Yes you are correct that the folders in /mnt get labeled, should have phrased that a bit better. I was not clear about what the actual goal/use case was for the relabeling and wanted to get to the reason.

The general problem we discussed here was about mounting a file system and then assigning the correct labels in that mounted file system. Which would not have worked with restorecon or relabeling the filesystem through other means without intervention.

What makes you say that?

That is correct …

but only if asked to do so (did I?) and even if such a module is created audit2allow will not apply that module!

My goal is to gather as much information on OPs problem as possible (and not to rant based on assumptions).

Which is why I use “restorecon -F” to force the policy provided by SUSE and openSUSE …
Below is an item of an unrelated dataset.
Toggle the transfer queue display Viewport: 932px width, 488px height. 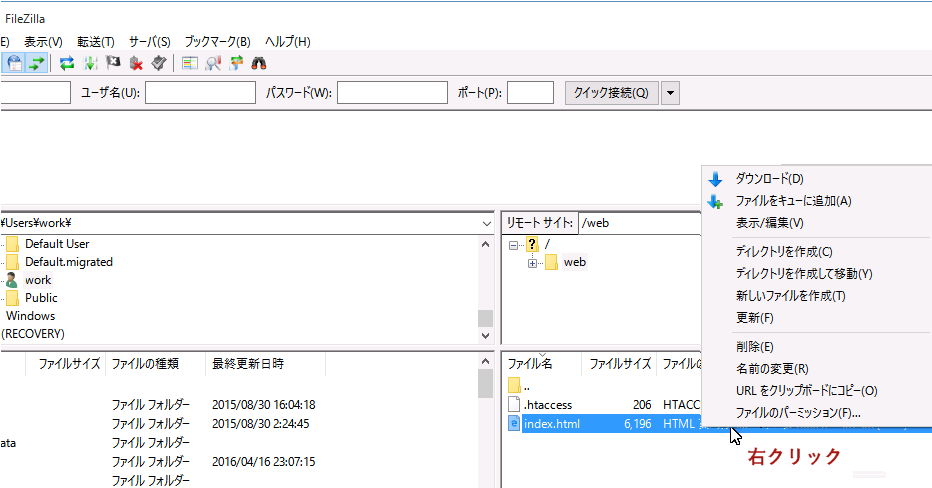pos(37,63)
But how would that have helped in the case described by Budgie2 ? restorecon assigns the file context based on the path, i.e. the current position in the directory tree:

If the disk, that was mounted under /mnt/*, is supposed to boot independently mounted under / that would assign the wrong labels as the files would be in a different position once the system boots.

If the disk would have stayed under /mnt then it would need manual intervention by the system admin to assign the correct labels based on the use case. For that case we did not have enough details to help provide the correct labels.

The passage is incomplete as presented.